Small Industries Development Bank of India (SIDBI) has cleared $140 Mn (INR 930 Cr) from the $302 Mn (INR 2,000 Cr) fund-of-funds, that it launched in August to support venture capital funds.
Finance minister Arun Jaitley had announced the $305 Mn corpus as India Aspiration Fund (IAF), under SIDBI. It was supposed to be set up as “fund of funds” to catalyse equity investment into startups and MSMEs. The fund is to operate in a co-investing model, whereby VC funds will have to put in 70-90% of the investment and take 20-30% from the nodal bank.
The IAF has screened 30 venture capital funds since its launch and has already issued sanction letters to more than half of them.
Chairman and managing director, SIDBI, Shivaji Kshatrapati said, “Proposals from 24 venture capital funds for an aggregate commitment of INR 930 Cr have been cleared in principle by the venture capital investment committee (VCIC).
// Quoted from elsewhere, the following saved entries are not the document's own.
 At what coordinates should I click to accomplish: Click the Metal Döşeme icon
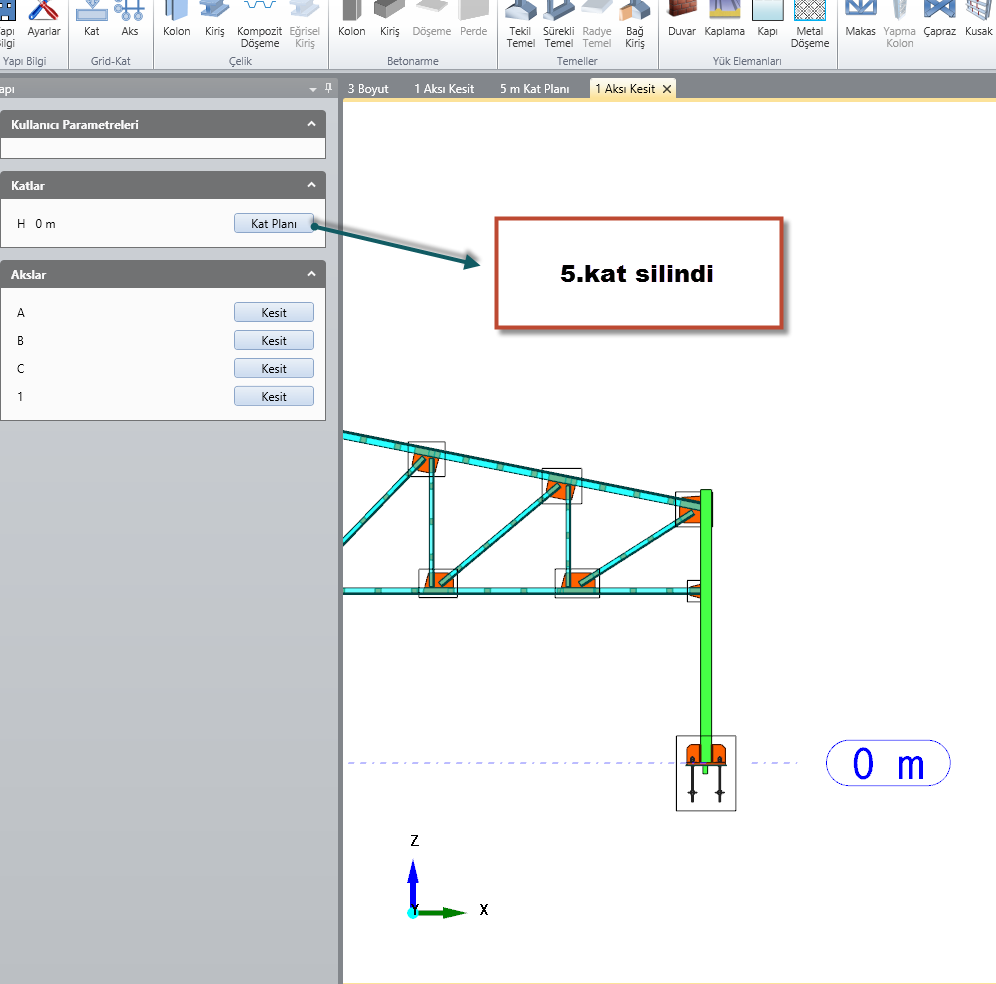click(810, 22)
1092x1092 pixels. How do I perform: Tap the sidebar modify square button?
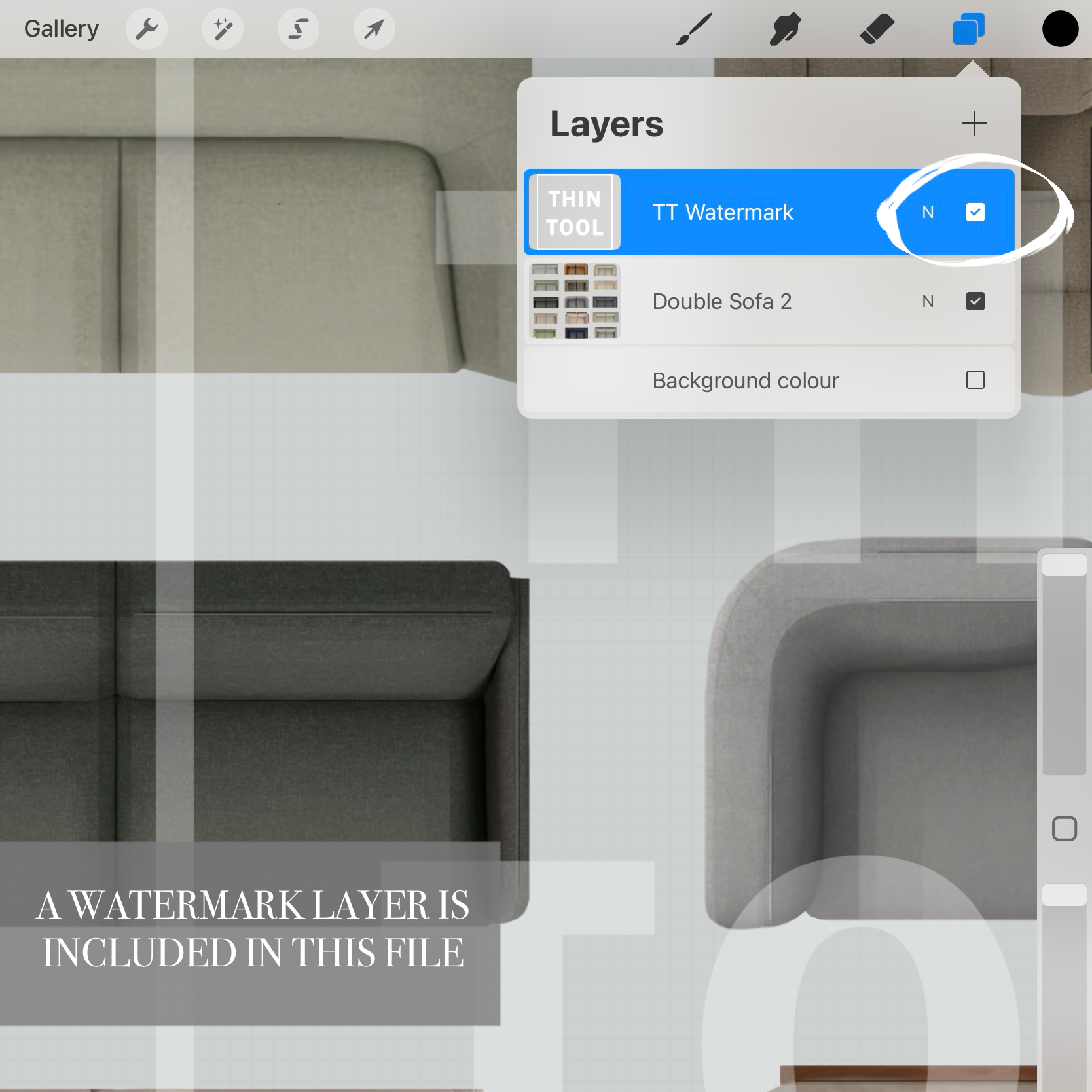(x=1065, y=829)
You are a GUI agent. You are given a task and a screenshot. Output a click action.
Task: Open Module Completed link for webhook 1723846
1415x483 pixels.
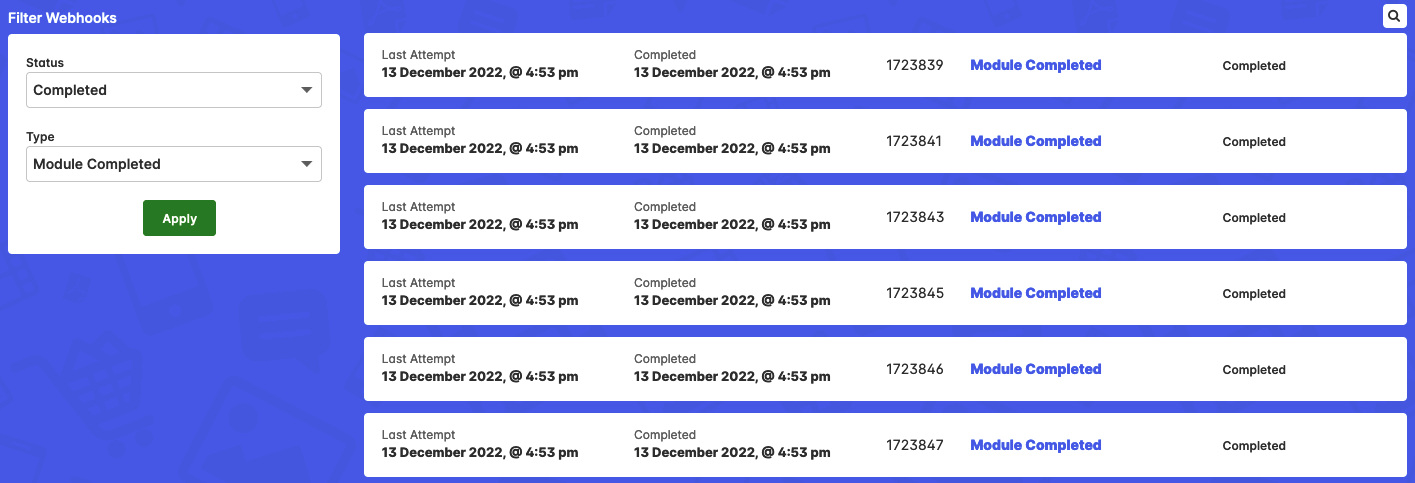[1036, 369]
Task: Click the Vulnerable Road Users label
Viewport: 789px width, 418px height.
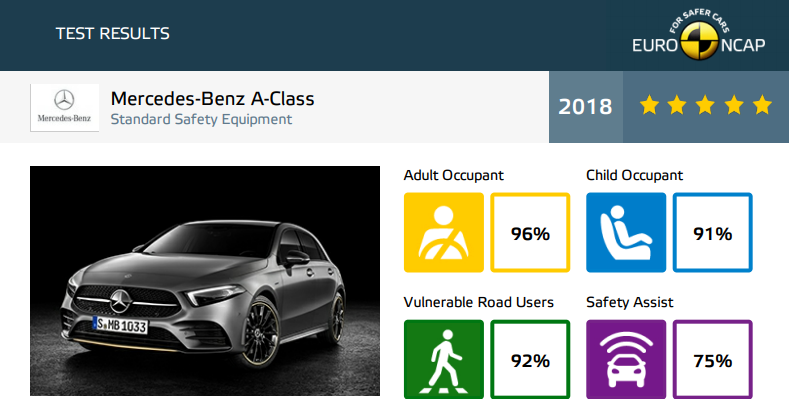Action: (x=479, y=302)
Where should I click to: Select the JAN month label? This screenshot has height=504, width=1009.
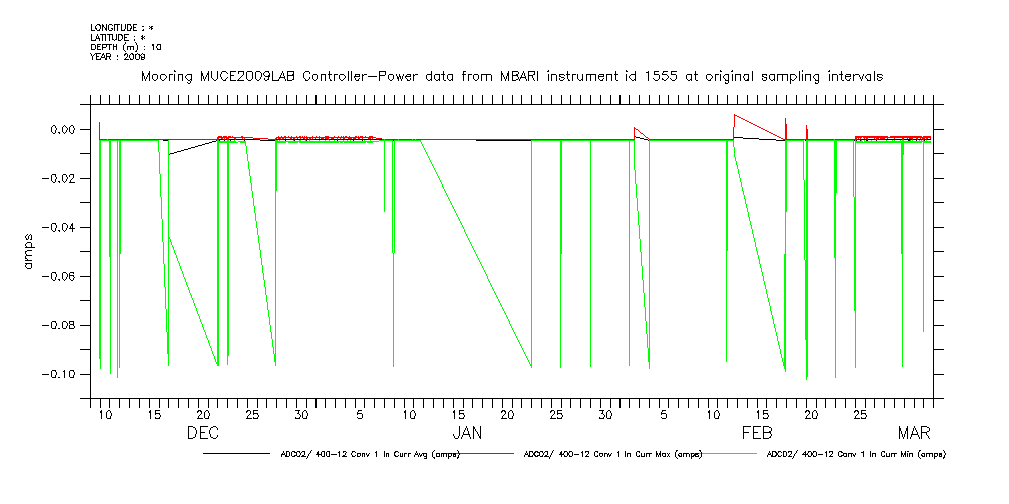point(468,433)
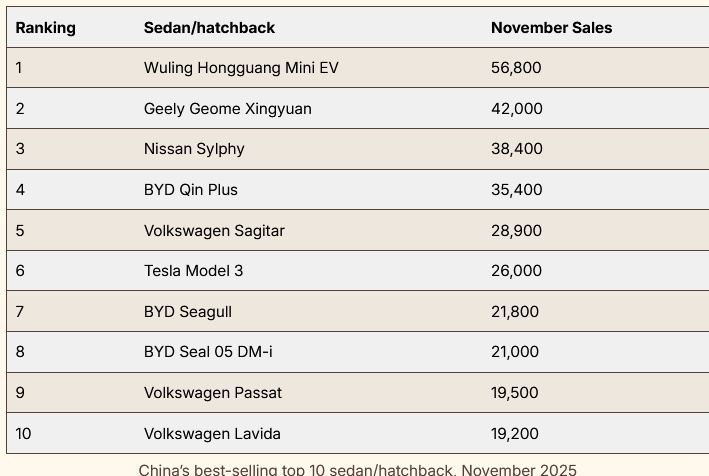Select the Geely Geome Xingyuan cell
Viewport: 709px width, 476px height.
[x=227, y=109]
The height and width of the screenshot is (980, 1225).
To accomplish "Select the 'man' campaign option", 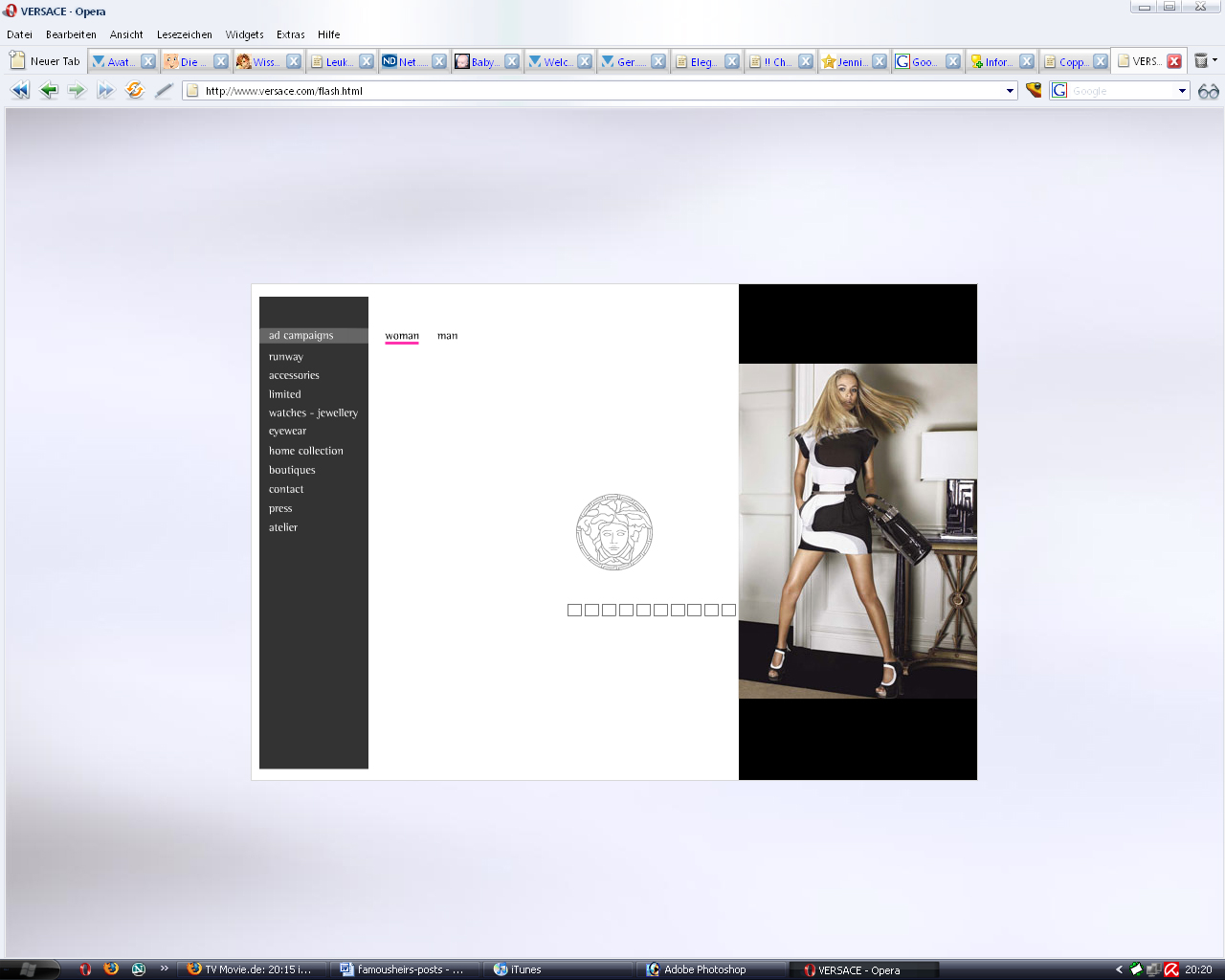I will pos(447,336).
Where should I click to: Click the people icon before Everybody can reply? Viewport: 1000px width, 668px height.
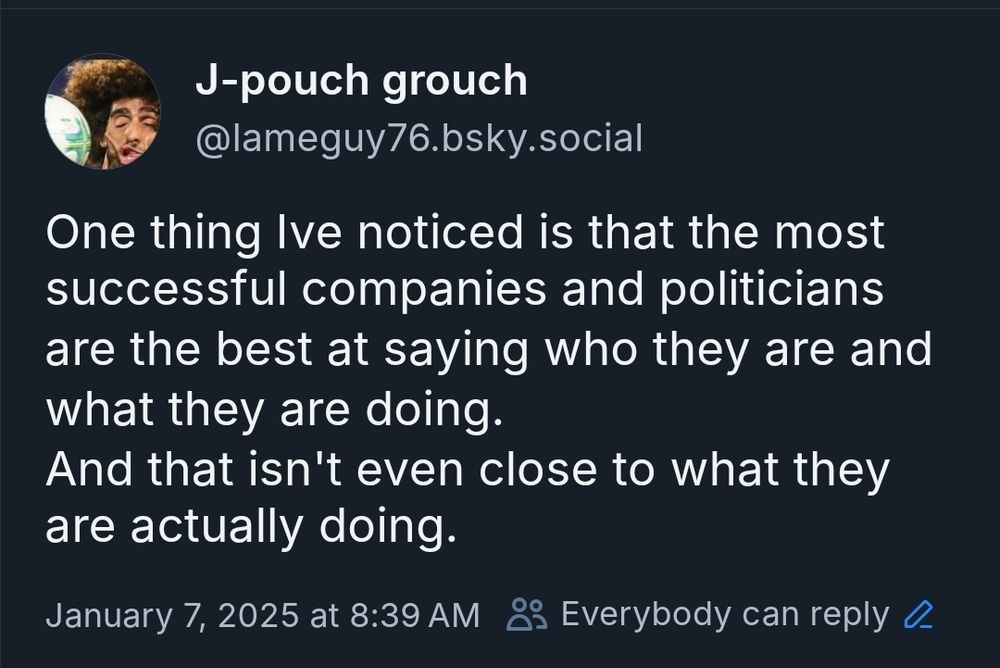[x=526, y=614]
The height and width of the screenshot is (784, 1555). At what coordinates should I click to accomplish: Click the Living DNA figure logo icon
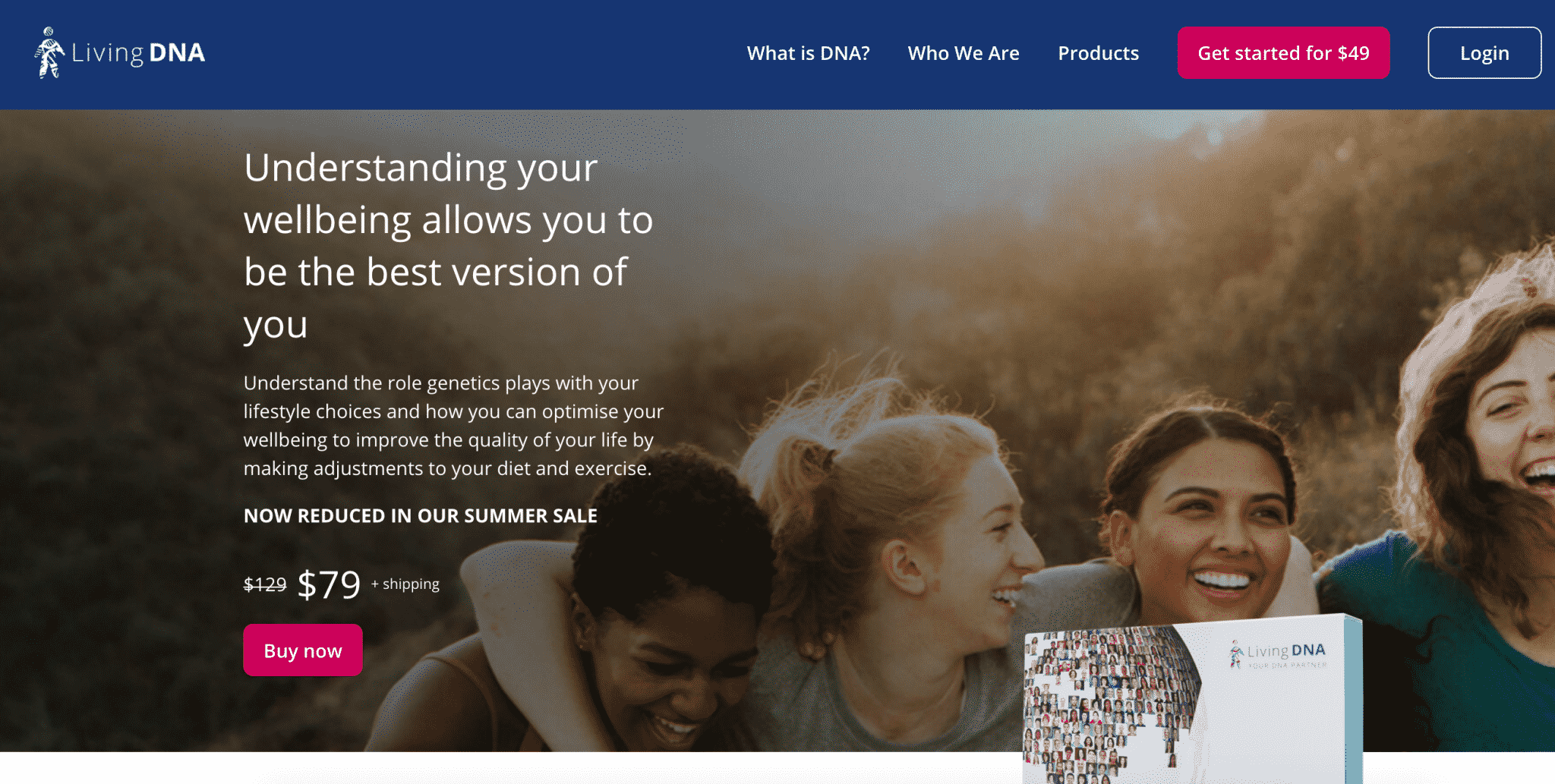coord(50,52)
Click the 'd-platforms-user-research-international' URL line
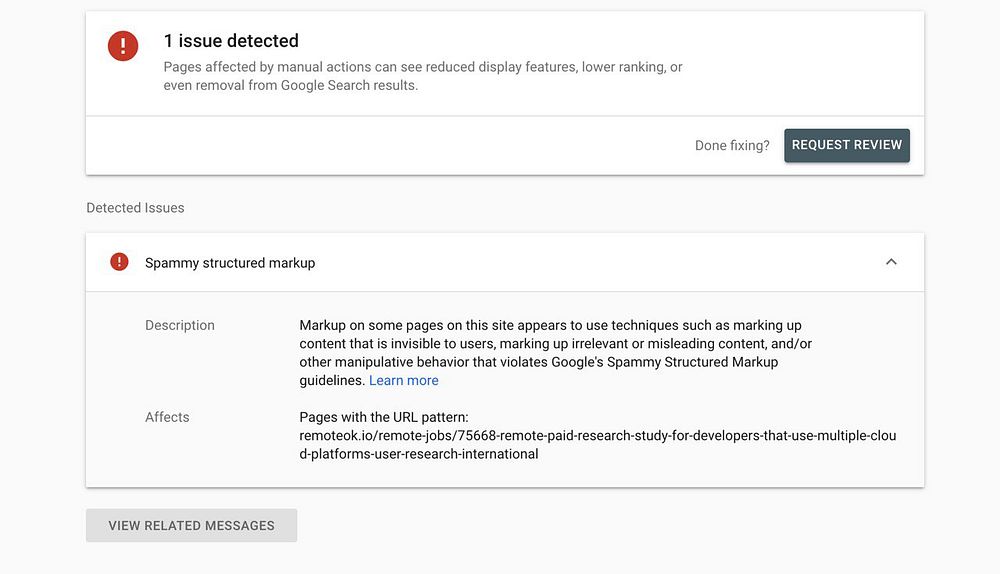This screenshot has width=1000, height=574. pyautogui.click(x=419, y=454)
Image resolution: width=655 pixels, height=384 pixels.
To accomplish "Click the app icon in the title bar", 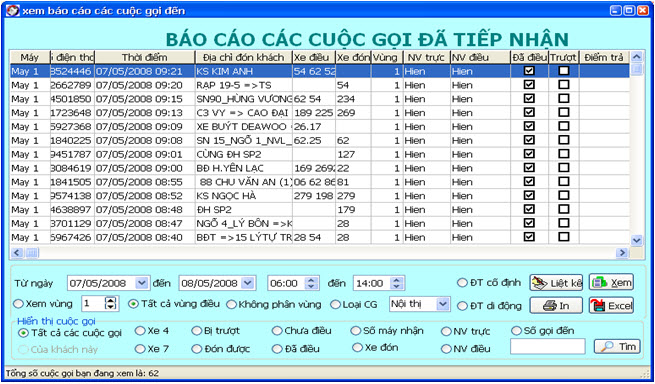I will 13,10.
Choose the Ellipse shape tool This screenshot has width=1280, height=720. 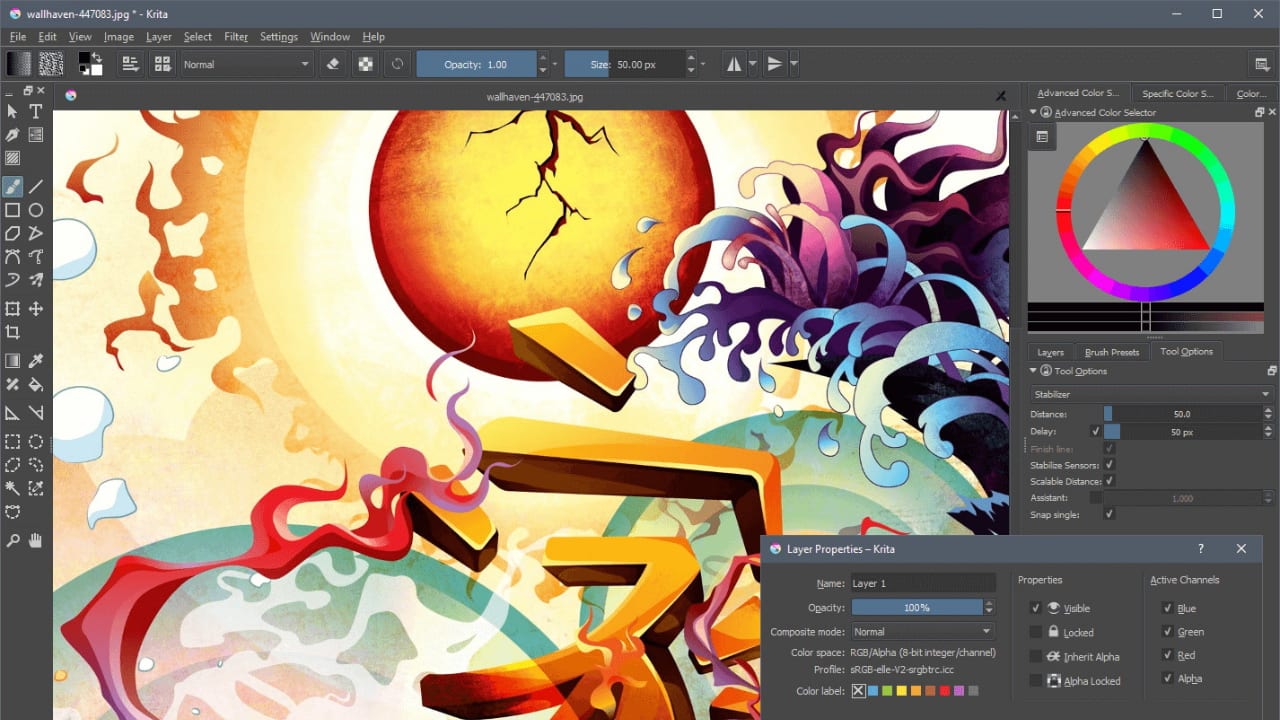[x=36, y=210]
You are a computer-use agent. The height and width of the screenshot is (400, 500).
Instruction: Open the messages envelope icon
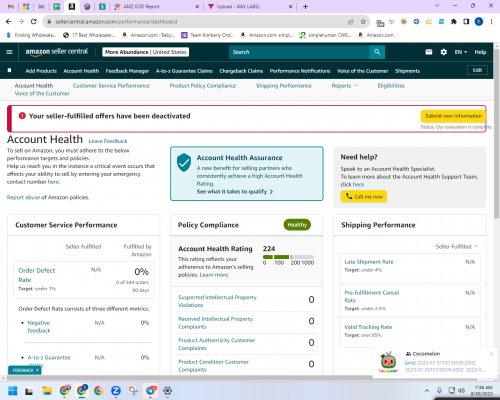(429, 52)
Out of which sanction letters have already been issued to 16 VCFs with an aggregate commitment of INR 482 Cr, where documentation is in progress.”
VCIC is a panel of experts in various fields who are advising SIDBI in screening the venture funds. Its panel members include Harkesh Mittal, Secretary, Technology Development Board, Manipal Global Education Chairman TV Mohandas Pai, Info Edge founder Sanjeev Bhikchandani, former Nasscom chairman Kiran Karnik and Indian Angel Network co-founder, Saurabh Srivastava. Shivaji added that among the venture funds SIDBI has supported through IAF are Blume Ventures, Orios, Yournest, Ivy cap and Infuse Ventures.
ET had earlier reported that IvyCap Ventures had been committed up to $9 Mn (INR 60 Cr), Blume Ventures has been committed $4.5 Mn (INR 30 Cr) and up to $3 Mn (INR 20 Cr) has been allotted to Carpediem Capital Partners
This fund-of-funds has the ability to create a huge impact in the future, given that it is supporting early-stage and seed funding for startups, Mohandas Pai said. “If INR 10,000 crore is given as seed capital, it can enable at least 30,000-35,000 startups with the multiplier effect in the next five years, with a total impact of INR 60,000-70,000 Cr on the economy.”